> [WORK TO COMPLETE]: Search the data for "computer". Each line containing it is to be copied.

• • •

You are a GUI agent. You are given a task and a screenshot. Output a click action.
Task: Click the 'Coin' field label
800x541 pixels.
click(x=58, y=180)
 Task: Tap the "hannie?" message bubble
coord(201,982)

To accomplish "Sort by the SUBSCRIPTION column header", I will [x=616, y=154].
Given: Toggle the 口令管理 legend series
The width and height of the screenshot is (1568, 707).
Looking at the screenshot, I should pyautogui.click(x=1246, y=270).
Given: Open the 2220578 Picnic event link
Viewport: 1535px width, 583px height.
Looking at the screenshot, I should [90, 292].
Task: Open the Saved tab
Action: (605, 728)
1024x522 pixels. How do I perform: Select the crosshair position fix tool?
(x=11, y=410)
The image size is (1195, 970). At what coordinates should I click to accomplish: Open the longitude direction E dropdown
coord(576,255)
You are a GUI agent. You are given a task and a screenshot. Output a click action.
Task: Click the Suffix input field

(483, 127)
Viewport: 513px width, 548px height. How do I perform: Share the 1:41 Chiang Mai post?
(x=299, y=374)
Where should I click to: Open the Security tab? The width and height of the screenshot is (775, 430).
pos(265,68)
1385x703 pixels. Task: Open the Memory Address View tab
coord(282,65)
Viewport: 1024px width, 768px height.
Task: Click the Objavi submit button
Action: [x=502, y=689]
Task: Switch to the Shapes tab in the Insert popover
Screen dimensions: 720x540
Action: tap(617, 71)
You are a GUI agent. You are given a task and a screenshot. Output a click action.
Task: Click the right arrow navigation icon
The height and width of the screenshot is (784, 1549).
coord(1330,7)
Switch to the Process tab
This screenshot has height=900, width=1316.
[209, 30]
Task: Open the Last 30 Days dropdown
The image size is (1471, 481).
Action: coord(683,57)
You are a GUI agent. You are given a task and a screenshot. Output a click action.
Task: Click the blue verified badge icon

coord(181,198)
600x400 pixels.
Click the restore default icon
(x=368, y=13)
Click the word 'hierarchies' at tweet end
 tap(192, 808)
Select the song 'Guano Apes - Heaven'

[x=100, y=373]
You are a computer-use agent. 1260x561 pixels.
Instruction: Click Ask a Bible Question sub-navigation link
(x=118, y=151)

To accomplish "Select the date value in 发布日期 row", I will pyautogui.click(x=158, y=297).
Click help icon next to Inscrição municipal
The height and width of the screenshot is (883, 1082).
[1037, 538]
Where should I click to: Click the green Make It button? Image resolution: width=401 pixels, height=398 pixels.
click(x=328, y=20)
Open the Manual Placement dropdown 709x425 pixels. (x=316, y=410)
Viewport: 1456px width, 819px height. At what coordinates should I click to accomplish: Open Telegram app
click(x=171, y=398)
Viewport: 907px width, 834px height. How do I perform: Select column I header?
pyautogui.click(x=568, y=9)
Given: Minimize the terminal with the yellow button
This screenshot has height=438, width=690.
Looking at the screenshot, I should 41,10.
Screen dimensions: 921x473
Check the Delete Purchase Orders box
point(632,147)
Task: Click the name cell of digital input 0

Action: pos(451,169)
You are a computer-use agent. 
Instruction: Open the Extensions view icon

• • •

> [EXPECTED OUTPUT]:
You are a computer-use agent. 1260x561 pixels.
You are a computer-use agent. 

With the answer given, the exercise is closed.